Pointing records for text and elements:
-- -- --
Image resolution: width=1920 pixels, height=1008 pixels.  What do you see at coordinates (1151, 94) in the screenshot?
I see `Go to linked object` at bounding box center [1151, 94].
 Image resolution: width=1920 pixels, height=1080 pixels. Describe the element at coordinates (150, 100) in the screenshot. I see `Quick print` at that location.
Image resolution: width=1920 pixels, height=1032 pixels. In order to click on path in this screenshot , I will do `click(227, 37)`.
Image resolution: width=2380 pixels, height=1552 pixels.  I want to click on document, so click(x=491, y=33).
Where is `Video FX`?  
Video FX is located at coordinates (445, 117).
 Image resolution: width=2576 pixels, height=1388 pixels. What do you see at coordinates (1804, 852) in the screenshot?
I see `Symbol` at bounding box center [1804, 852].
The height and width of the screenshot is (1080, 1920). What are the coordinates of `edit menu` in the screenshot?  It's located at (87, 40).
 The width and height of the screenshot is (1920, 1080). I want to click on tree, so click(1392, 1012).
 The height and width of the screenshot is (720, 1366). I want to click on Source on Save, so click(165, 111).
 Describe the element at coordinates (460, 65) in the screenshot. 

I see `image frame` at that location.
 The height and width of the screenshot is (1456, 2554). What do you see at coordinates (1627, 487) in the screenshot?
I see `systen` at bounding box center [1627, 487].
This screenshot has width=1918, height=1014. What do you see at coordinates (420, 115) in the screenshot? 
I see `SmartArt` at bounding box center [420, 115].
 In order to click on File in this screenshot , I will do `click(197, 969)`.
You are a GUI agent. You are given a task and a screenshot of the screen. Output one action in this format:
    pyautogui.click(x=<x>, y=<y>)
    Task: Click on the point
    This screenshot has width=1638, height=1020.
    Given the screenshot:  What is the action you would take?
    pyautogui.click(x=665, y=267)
-- -- --
→ What the exercise asks: Copy out, word for word, the lines from the start of the entries up to and including the line that contains "Image resolution: width=1920 pixels, height=1032".

→ Response:
Image resolution: width=1920 pixels, height=1008 pixels.  What do you see at coordinates (1151, 94) in the screenshot?
I see `Go to linked object` at bounding box center [1151, 94].
 Image resolution: width=1920 pixels, height=1080 pixels. Describe the element at coordinates (150, 100) in the screenshot. I see `Quick print` at that location.
Image resolution: width=1920 pixels, height=1032 pixels. In order to click on path in this screenshot , I will do `click(227, 37)`.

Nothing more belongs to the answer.